Given two strings text1 and text2, return the length of their longest common subsequence. If there is no common subsequence, return 0.
A subsequence of a string is a new string generated from the original string with some characters (can be none) deleted without changing the relative order of the remaining characters.
For example, “ace” is a subsequence of “abcde”.
A common subsequence of two strings is a subsequence that is common to both strings.
Example 1:
Input: text1 = "abcde", text2 = "ace" Output: 3 Explanation: The longest common subsequence is "ace" and its length is 3.
Example 2:
Input: text1 = "abc", text2 = "abc" Output: 3 Explanation: The longest common subsequence is "abc" and its length is 3.
Example 3:
Input: text1 = "abc", text2 = "def" Output: 0 Explanation: There is no such common subsequence, so the result is 0.
Constraints:
1 <= text1.length, text2.length <= 1000 text1 and text2 consist of only lowercase English characters.
来源:力扣(LeetCode)
链接:https://leetcode-cn.com/problems/longest-common-subsequence
根据之前有一道题目,Java描述 LeetCode,718. Maximum Length of Repeated Subarray。上一道是最长重复的公共子数组,那里是连续的,我们现在的这道题要求是不连续的,我们大概也能想到,dp[i][j] 代表text1[0:i]和text2[0:j]的最长公共子序列的。

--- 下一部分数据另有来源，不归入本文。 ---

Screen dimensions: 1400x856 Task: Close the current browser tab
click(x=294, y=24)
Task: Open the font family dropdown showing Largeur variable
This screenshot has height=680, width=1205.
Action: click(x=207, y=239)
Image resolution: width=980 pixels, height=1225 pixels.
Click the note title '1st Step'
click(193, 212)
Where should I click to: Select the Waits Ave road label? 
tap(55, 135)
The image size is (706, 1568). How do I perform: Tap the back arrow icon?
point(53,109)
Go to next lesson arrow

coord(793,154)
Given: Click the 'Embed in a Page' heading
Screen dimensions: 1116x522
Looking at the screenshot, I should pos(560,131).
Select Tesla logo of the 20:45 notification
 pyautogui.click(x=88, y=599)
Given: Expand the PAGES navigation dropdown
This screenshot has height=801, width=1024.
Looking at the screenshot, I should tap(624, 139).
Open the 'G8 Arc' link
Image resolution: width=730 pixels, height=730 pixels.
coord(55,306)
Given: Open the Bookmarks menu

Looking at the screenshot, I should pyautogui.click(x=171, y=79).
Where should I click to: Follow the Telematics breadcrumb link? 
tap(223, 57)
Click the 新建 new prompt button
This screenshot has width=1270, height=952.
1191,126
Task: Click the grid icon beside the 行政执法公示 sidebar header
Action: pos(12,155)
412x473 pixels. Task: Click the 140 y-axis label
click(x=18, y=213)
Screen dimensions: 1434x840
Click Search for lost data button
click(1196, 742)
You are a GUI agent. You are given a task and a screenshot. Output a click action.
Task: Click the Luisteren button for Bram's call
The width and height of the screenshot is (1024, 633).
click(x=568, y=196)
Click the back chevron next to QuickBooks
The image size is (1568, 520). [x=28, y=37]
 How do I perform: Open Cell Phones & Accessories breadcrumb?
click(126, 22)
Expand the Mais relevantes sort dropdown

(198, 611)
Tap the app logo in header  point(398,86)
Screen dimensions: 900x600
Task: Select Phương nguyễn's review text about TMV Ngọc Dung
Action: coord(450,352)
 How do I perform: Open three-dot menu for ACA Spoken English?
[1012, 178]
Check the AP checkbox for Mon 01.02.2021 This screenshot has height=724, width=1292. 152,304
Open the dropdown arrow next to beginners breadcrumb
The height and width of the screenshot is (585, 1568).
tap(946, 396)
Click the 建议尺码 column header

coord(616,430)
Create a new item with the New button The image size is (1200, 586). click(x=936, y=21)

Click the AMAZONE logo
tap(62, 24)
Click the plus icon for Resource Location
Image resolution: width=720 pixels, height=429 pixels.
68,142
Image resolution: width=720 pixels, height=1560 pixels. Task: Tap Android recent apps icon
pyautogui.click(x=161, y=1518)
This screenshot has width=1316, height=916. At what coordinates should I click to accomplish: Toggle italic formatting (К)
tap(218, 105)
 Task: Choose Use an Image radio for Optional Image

([0:i] 代表从索引0的位置开始数i个数字,有点像python切片的意思)
当位置i和位置j的字符相同的时候就可以在之前的最优解上+1,也就是状态转移方程:dp[i][j] = dp[i-1][j-1] + 1,如果不想等呢?重点是这边不想等的地方,比如text1的子序列:abcd text2的子序列:ac 我们肉眼都能看出这两个的最长子序列个数是2,此时i=4, j = 2 text1[i - 1] =d; text[j - 1]=c,d不等于c,考虑以下两种情况,取最大值。ps:这里一开始我是没有想到的,一开始我只考虑了当中的一种情况。那么不想等的状态转移方程就是:dp[i][j] = Math.max(dp[i - 1][j], dp[i][j - 1]);
public static int longestCommonSubsequence(String text1, String text2) {
int n = text1.length();
int m = text2.length();
// 1~n 1~m
int[][] dp = new int[n + 1][m + 1];
for (int i = 1; i <= n; i++) {
for (int j = 1; j <= m; j++) {
char a = text1.charAt(i - 1);
char b = text2.charAt(j - 1);
if (a == b) {
dp[i][j] = dp[i - 1][j - 1] + 1;
} else {
dp[i][j] = Math.max(dp[i - 1][j], dp[i][j - 1]);
}
}
}
System.out.println(Arrays.deepToString(dp));
return dp[n][m];
}
同样我们讲实际有效范围定到1~n 和 1~m,好处是,可以利用状态转移方程直接填值,如果,范围是0~n-1,那么就需要对第一行和第一列初始化,知道0-1背包的应该能够理解这个事情。在官网链接里面有表格,一眼就可以看出,二维数组0行和0列都是0。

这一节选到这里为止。